Oscar-winning actress Youn Yuh-jung plays the older Sunja is the Apple TV+ series <em>Pachinko</em>.
Apple TV+
Oscar-winning actress Youn Yuh-jung plays the older Sunja is the Apple TV+ series Pachinko.

Early in the Apple TV+ series Pachinko, an arrogant whiz kid named Solomon — who is of Korean ancestry, but was born in Japan — is trying to secure a huge real estate deal by getting an old Korean woman to sell her house in Tokyo. After regaling him with memories of her painful life, the woman suddenly says, "Tell me honestly. When old people talk of suffering, isn't it tiresome?" Solomon replies, "Isn't that the point? To burden us."

He's wrong, but not completely. You'll see why when you watch this adaptation of Min Jin Lee's bestselling novel, a deeply felt crowd-pleaser by a Korean American team — showrunner and writer Soo Hugh, and directors Kogonada and Justin Chon. Chronicling a Korean family's difficult rise over 70 years, Pachinko offers a cornucopian narrative that's at once a multi-generational epic, an immigrant saga, a history lesson, a portrait of cultural bigotry, a high-class soap opera and a celebration of women's capacity to survive even the darkest circumstances. Awash in big emotions, this is not a series shy about trying to make you cry.

Fiddling with the novel's time-frame, Pachinko interlaces two time periods. The first starts during the Japanese occupation of Korea in the early 20th century with the birth of Sunja, a poor girl who is obviously special. When she reaches her teenage years — where she's played by the amazing newcomer Kim Min-ha — Sunja wins the love of two very different men: a handsome gangster (played by Korean heartthrob Lee Min-ho) and a saintly Protestant minister (Steve Sanghyun Noh), who marries her, then moves them to Japan, where they live in Osaka's wretched Korean ghetto.

Saved records:
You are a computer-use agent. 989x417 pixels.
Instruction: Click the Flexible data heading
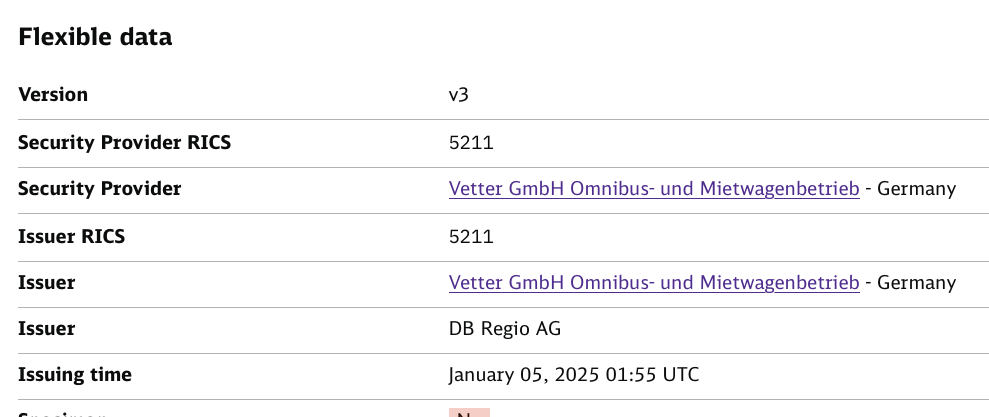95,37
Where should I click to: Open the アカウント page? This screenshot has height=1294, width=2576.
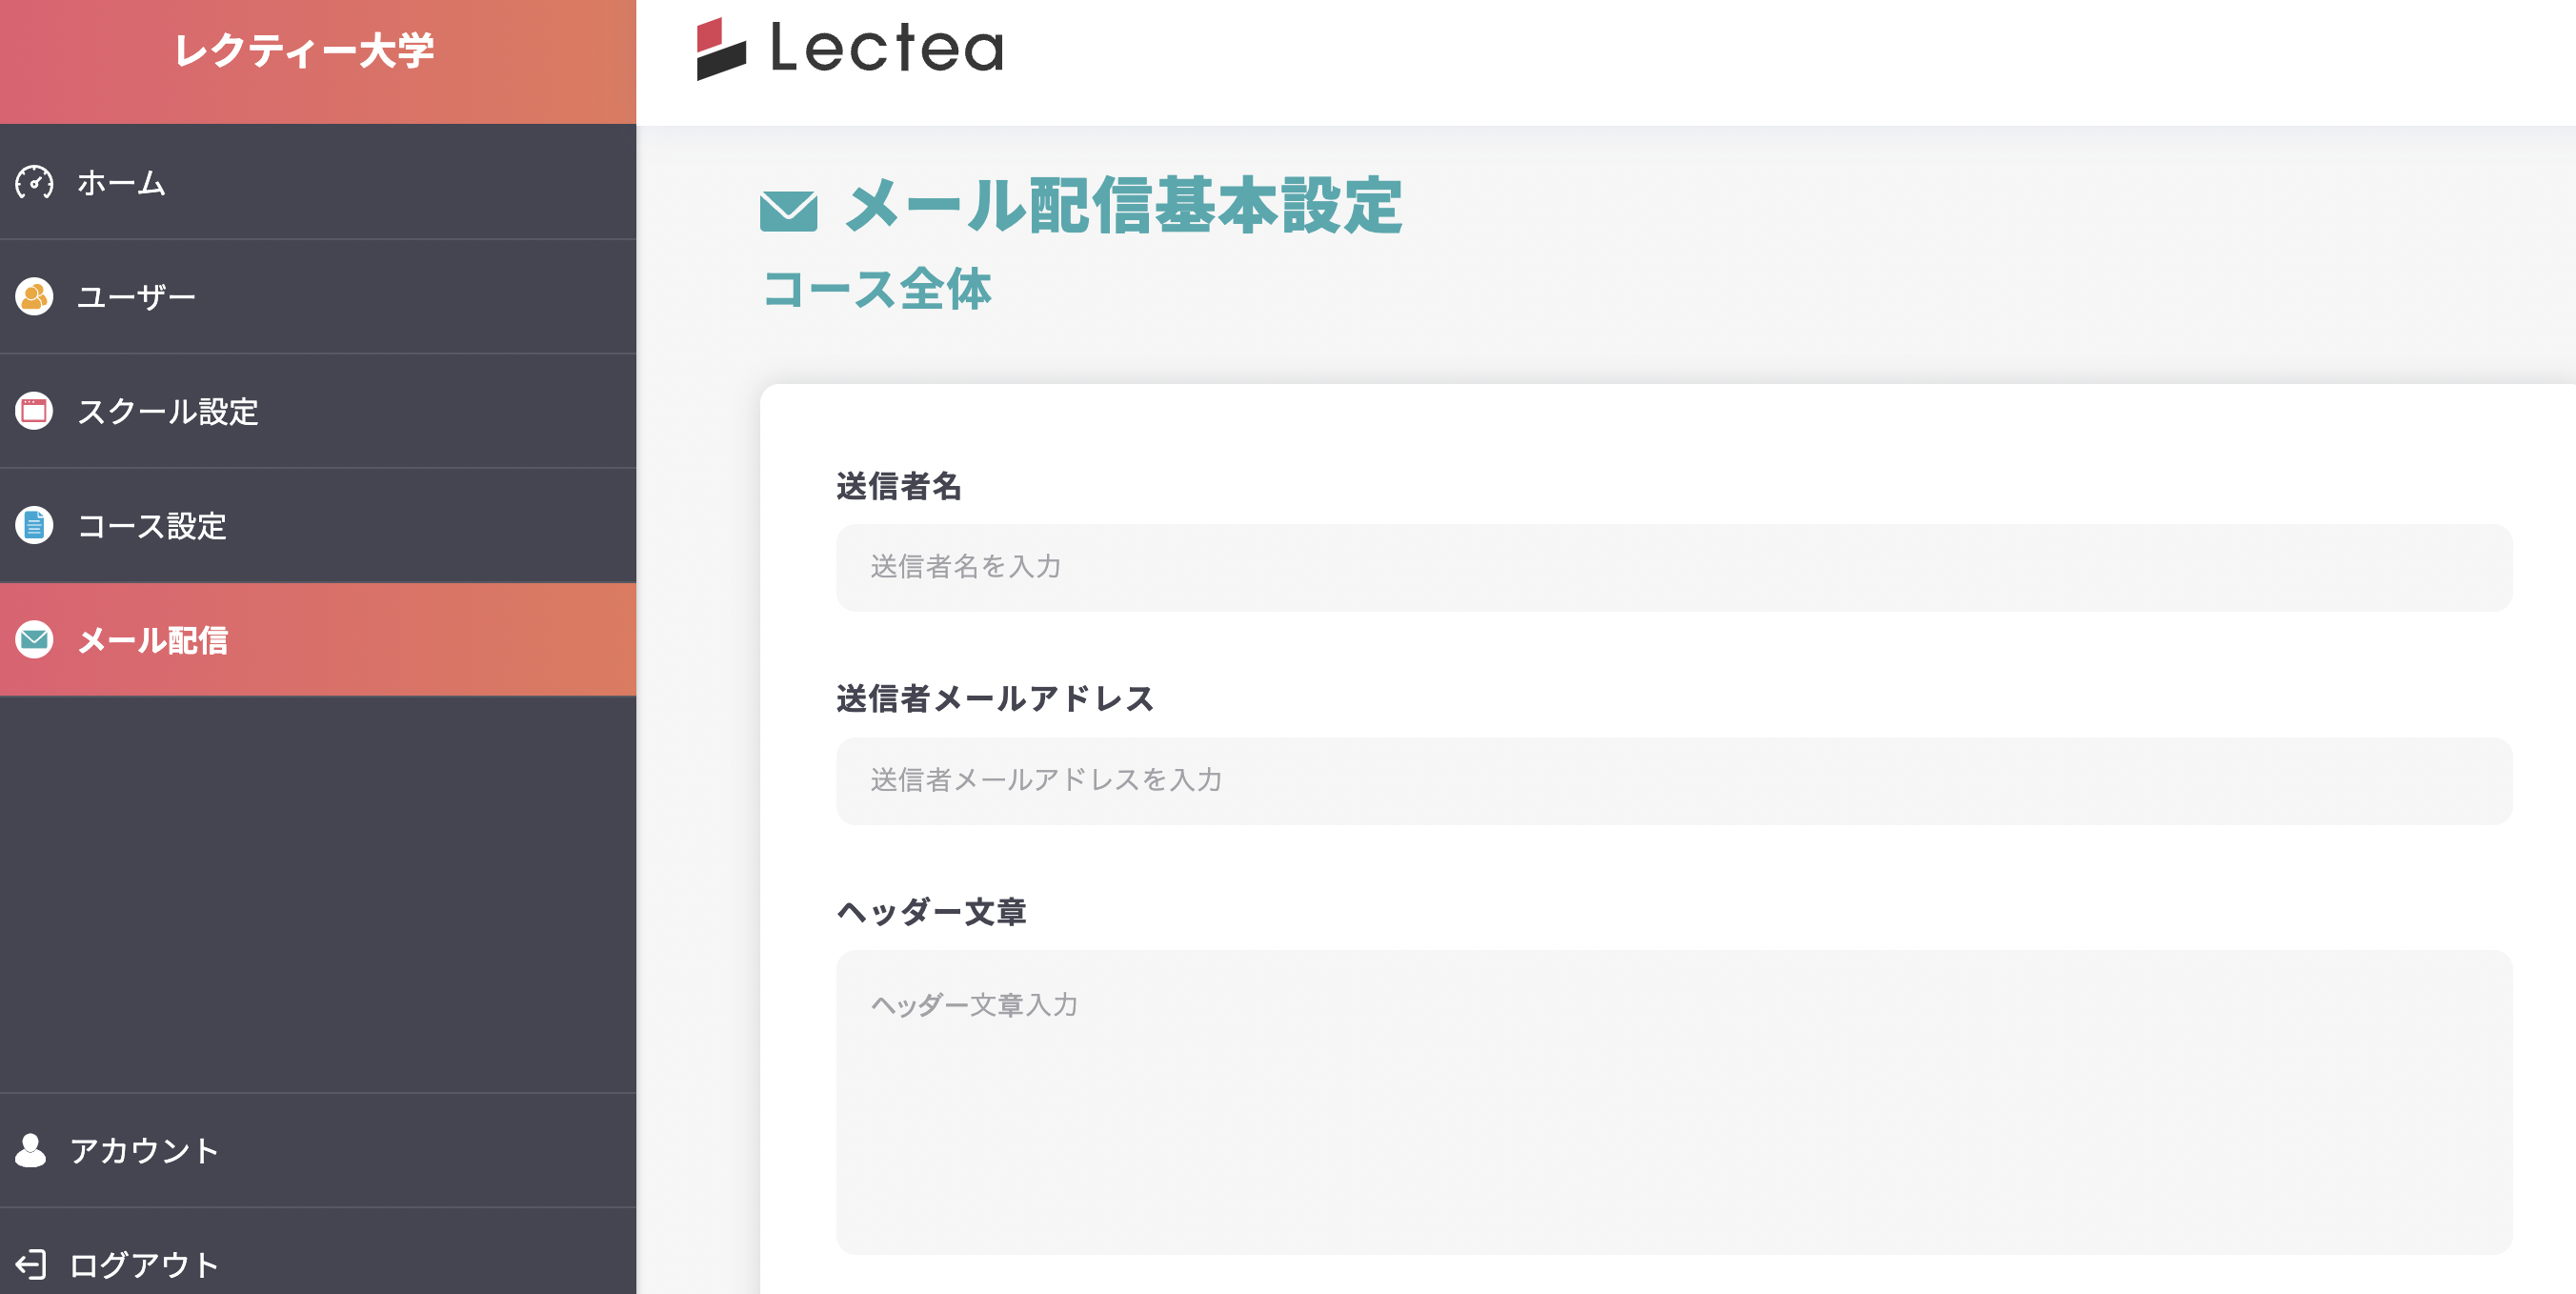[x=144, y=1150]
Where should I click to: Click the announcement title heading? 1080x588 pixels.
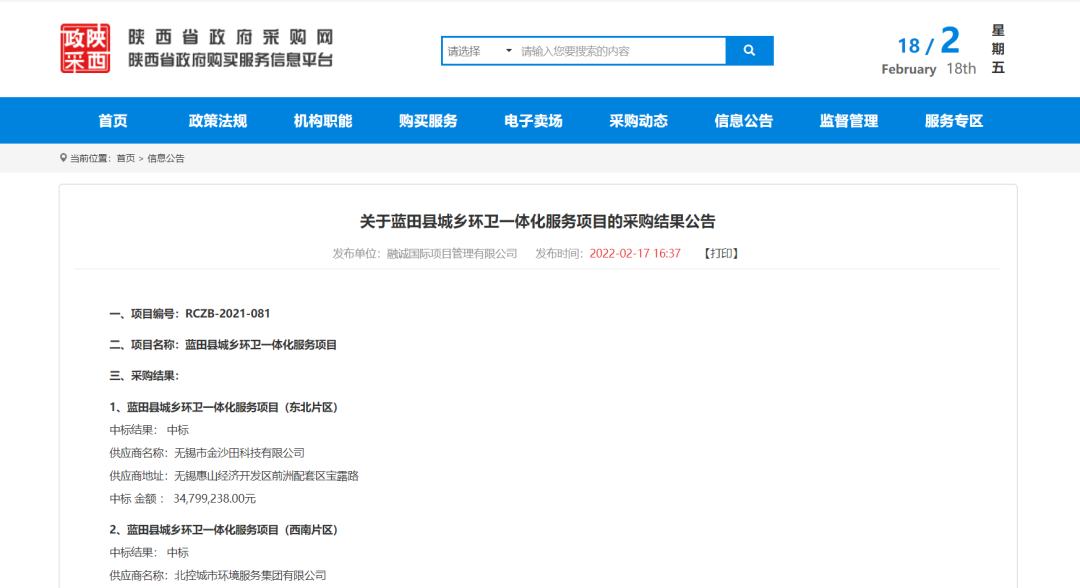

| What to produce |
Carry on the review of the Apple TV+ series Pachinko, picking up right after its last sentence. These records were drawn from a separate source.

| Output below |
The second strand takes place in 1989 Japan, where Sunja is now a grandmother brilliantly played by Youn Yuh-jung, who won the Oscar last year for Minari. The action centers on her smug, yet anxious grandson, Solomon (played terrifically by Jin Ha), who works at a New York bank and has returned to Japan to close the business deal I mentioned earlier.

Solomon thinks such a financial coup will let him escape the stigma that comes from being both Korean and the son of a low-class man who owns a parlor where people play pachinko, the pinball-like gambling game whose unpredictability becomes the story's central metaphor. Unlike his grandmother, who mourns her lost home in Korea, Solomon yearns to shed the skin of his heritage and become a modern cosmopolitan defined purely by his personal talents.

Time doesn't allow me to do justice to Pachinko's Dickensian profusion of vivid characters, who are beautifully acted to a one and who variously speak in Korean, Japanese or English (complete with color-coded subtitles). Nor can I begin to tell you just how much stuff happens over the eight episodes. You get death, murder, suicide, love affairs, arrests, diseases, broken homes, broken hearts, fires, earthquakes, a few preposterous coincidences and many intimate moments of great delicacy.

Through all these changes there are a few constants, including the hardship, loss and misery that was Korea's lot after the nation's 1910 annexation by Japan, which proceeded to exploit its resources and workers. Such material exploitation is made all the worse by the vicious anti-Korean bigotry of the Japanese, who called the Korean people "cockroaches." When Solomon steps into Japanese boardrooms in 1989, he's still treated as a man with inferior blood who can't really be trusted.

The other constant is the Korean indomitability embodied in Sunja who, thanks in no small part to Kim and Youn's memorable performances, is both the show's spine and its beating heart. Sunja takes all manner of buffeting, yet refuses to knuckle under — either to circumstances or the Japanese. Even as she thinks longingly of her homeland or the distinctive taste of Korean rice, she finds herself wondering, What good does it do to cling to the past?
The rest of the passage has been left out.